What the commentators said
It’s painfully evident, said Rafael Behr in The Guardian, that the Government is still clinging to the “unfeasible” idea that Britain will be able to keep all the benefits of EU membership after leaving the bloc and setting itself up in competition to it – a model that amounts to “having our cake, eating our cake and asking our dining partners to be patient while we order more cake”. The customs plans are an exercise in “magical unrealism”, agreed Ben Chu in The Independent. Even if we can agree tariff arrangements with the EU, there will still be major trade frictions owing to the need to comply with EU standards.
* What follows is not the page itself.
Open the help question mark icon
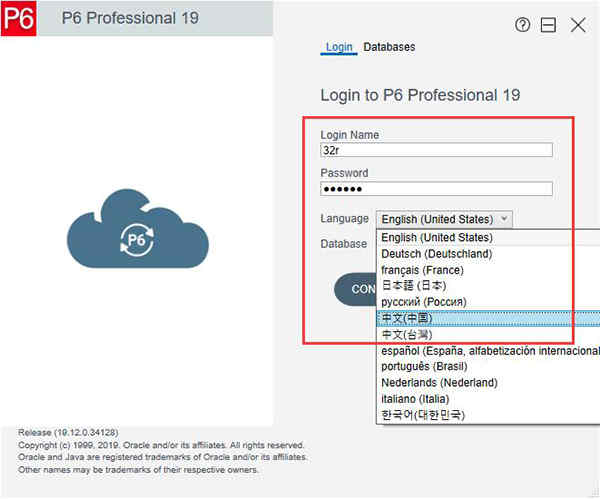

Turkey has a customs union with the EU but its imports still have to be checked, which leads to long lorry queues at the Turkish-bulgarian border. Innovations could help minimise these impediments – some standards checks could be performed at factories, for instance – but the system will never be seamless.
The Irish border problem does gives Britain some “leverage”, said Oliver Wright in The Times. Brussels is worried about Ireland becoming a back door into EU markets for goods that haven’t paid the external EU tariff, but it also doesn’t want to be accused of sabotaging the peace process by imposing a controversial hard customs border. The message from London to EU negotiators this week was: we’re not going to impose customs posts on the border – “and if you do it’s on your own head”.
“Remoaners” are still desperately hoping that we won’t leave the EU customs union at all, and that a second referendum will miraculously restore the status quo ante, said Dominic Lawson in the Daily Mail. David Miliband added his voice to those calls last week, calling Brexit “an unparalleled act of economic self-harm”. These people are wasting their breath. Even Hammond has now conceded that the UK will exit the EU in March 2019. “Any referendum thereafter about EU membership would not be on the basis of our previous terms.” We would have to apply as a new member, agree a timetable for joining the euro, and do without our current rebate. “Good luck selling that to the British people, Mr Miliband.”
What next?
Up to 12 position papers will be published before October, when the European Council is due to rule on whether withdrawal talks – covering migrants’ rights, the UK’S exit bill and the Irish border – have made sufficient progress to proceed to the next phase: agreeing the UK’S future relationship with the EU.
EU negotiators have insisted that they won’t budge on the sequencing of talks, but by publishing its proposals on customs arrangements and the Irish border this week, the UK is hoping to highlight how withdrawal issues are inextricably linked to the future relationship.